> Required action: An exact transcription of every entry is required, with the images left out.

[Records from a dataset]
== Segment start ==

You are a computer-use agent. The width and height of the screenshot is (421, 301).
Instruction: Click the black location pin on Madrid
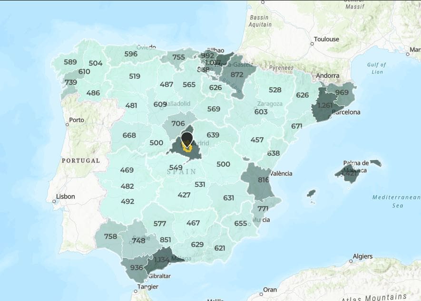(x=187, y=139)
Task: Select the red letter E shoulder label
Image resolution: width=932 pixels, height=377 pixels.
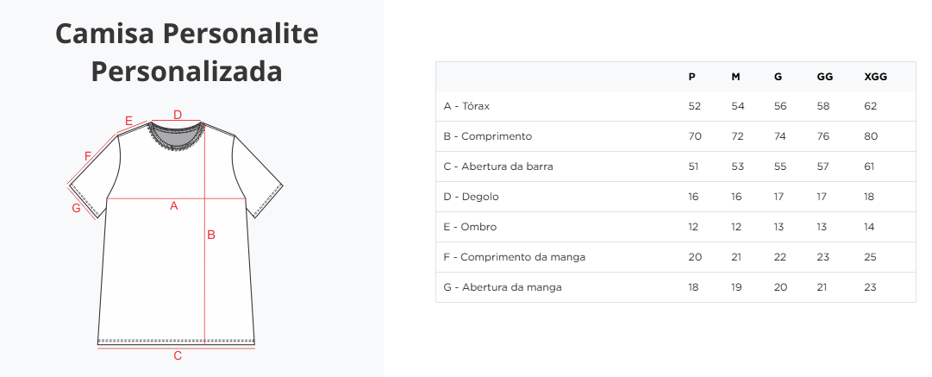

== Segment end ==

> Exercise output:
You are a computer-use agent. The width and height of the screenshot is (421, 301).
Instruction: Click the black location pin on Madrid
(x=187, y=139)
Task: Select the red letter E shoulder label
Image resolution: width=932 pixels, height=377 pixels.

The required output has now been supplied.